Demas, in Love with This Present World - Poetry
Demas, In Love with this Present World
2 Timothy 4: 9-10
What you heard is true—I’ve gone to Thessilonika.
My room sits above the agora with a view
of the harbor; I wake too early to merchant voices,
bleatings of every sort, carpets being beaten.
The innkeeper and his wife bring bread—they’re kind,
their daughter is pretty, though she has a withered hand.
At night I watch the fishing boats come in to shore,
hung with many lanterns. Men pull up their nets,
sort the catch in shifting light; they sometimes sing
a song about the moon seducing an old sailor
and drink a bit and fall asleep under their robes.
Later someone puts the lights out one by one.
In between, the days are slow, I think of you often.
I know what some are saying, that I loved my father
and his estate more than truth, our way of life.
It wasn’t the inheritance that called me back,
and I won’t return to the assembly or his house.
Demetrius is here, asleep beside me as I write.

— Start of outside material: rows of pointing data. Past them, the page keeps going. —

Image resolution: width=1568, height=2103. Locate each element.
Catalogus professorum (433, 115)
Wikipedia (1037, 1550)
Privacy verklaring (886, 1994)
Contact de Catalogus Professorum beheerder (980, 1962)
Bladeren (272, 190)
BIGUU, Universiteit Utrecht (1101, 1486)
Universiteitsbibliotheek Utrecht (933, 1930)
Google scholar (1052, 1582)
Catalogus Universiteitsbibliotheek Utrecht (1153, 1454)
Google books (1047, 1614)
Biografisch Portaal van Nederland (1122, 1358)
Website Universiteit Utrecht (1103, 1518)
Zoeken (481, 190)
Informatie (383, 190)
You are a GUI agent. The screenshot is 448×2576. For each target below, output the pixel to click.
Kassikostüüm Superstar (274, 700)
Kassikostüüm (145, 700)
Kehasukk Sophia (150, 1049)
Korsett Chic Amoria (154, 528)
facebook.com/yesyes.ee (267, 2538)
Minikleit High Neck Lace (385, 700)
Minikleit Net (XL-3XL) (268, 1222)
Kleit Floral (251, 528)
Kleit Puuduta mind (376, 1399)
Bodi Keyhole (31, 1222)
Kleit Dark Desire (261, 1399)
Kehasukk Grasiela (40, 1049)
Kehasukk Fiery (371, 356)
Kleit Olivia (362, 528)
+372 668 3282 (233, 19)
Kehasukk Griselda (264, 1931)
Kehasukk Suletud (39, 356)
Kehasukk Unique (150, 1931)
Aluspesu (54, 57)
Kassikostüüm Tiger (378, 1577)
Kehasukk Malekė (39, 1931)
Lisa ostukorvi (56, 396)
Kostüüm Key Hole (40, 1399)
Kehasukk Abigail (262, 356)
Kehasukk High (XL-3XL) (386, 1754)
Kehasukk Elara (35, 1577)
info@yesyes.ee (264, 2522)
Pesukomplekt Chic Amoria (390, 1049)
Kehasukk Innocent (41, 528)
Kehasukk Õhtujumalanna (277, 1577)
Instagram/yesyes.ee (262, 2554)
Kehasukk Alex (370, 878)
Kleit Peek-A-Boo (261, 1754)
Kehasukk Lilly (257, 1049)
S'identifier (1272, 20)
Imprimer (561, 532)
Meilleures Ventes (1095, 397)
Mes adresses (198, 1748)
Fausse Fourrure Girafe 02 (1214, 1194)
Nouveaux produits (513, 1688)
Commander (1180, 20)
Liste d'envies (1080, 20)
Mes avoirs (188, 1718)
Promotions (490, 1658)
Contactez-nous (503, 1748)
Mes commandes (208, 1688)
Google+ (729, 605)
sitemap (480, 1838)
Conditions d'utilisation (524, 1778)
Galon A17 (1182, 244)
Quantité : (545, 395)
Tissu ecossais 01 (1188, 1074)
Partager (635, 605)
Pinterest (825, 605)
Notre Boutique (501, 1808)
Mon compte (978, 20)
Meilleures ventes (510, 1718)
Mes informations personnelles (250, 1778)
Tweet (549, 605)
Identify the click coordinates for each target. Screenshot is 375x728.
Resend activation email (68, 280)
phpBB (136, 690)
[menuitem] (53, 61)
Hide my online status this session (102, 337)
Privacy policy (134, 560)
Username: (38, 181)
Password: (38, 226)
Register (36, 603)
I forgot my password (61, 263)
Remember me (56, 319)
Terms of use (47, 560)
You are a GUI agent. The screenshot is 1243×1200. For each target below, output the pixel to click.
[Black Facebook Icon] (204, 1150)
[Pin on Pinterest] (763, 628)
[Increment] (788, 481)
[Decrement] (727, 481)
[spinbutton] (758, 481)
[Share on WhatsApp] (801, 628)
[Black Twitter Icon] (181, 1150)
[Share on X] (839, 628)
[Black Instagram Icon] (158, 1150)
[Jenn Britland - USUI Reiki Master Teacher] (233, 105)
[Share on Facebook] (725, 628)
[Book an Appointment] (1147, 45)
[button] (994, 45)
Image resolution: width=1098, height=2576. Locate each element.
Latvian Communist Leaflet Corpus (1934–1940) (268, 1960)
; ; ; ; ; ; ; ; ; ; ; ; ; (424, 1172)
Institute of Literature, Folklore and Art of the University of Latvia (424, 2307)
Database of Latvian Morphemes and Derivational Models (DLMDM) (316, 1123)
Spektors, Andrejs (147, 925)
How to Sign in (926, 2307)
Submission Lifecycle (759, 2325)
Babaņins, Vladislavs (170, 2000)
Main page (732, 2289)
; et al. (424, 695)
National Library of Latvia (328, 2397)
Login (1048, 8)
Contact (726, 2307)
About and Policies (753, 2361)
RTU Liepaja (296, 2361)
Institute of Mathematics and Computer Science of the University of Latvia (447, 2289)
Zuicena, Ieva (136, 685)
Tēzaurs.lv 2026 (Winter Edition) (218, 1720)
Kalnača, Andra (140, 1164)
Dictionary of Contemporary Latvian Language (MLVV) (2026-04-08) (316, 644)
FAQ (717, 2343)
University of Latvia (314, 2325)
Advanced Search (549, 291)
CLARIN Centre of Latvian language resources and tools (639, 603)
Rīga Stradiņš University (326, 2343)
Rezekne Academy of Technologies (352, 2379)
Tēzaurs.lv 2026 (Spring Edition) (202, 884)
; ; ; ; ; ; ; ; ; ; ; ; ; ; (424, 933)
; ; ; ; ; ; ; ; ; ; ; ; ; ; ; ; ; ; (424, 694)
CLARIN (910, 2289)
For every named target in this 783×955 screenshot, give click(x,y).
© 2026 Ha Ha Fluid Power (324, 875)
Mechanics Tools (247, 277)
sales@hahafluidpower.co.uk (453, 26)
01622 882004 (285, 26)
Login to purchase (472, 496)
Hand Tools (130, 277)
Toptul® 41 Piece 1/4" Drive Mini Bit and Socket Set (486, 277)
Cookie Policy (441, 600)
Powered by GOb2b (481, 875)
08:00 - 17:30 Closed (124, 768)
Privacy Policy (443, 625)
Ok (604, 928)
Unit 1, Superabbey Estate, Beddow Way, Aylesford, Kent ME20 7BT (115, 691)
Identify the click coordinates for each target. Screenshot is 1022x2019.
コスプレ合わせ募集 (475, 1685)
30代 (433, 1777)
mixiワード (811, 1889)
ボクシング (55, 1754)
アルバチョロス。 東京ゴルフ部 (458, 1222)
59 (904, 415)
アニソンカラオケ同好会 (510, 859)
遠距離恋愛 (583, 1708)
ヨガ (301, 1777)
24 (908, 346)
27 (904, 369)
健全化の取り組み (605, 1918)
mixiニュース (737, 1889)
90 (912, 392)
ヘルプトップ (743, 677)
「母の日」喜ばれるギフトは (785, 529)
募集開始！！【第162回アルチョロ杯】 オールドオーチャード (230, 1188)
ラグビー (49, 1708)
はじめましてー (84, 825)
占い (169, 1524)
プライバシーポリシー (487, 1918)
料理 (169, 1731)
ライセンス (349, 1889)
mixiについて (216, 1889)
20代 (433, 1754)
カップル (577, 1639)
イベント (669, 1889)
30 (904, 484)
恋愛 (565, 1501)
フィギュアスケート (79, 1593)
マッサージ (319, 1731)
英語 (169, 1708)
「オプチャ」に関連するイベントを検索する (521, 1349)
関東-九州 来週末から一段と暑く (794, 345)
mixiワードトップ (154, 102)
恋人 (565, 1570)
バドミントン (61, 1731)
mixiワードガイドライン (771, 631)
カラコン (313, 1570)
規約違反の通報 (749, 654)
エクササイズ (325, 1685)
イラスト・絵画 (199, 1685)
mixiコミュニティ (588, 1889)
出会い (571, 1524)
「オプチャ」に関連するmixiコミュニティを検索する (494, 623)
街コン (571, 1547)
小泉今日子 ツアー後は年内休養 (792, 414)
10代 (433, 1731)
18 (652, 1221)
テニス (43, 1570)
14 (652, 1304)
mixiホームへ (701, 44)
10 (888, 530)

He has thrown one of his warm legs over me
in a dream, and two pears with a jar of wine wait
on the table for when he wakes. I wish you understood
how it feels to fear the truth while also loving him.
I still believe this present world is passing away,
but now it is impossible to rejoice with you.
Walking outside the city gates, sometimes
I look up into the mountains, toward Rome
where all of you are waiting and want to come back—
but it doesn’t last. I walk home through the colonnade,
listening to temple priests and fortune tellers,
eastern caravans selling cedar, pearls, linen.
The innkeeper’s daughter greets me at the door,
weak hand cupped to her breast. She has been
praying to a small bright god in the corner
of her room, for health and peace, as she has been taught.
I will go upstairs and place my arms around the loved
and living body of one who owns no household gods,
who confesses no world but this. We will watch
the sky turn dark, wait for fishermen to light
their lamps and disappear across the invisible sea.
I pray to the God I remember, whom I love and fail
to love, knowing words are all I have to bind
us to each other, knowing they are passing too.
- Published with a slightly different form in Poetry July 2000.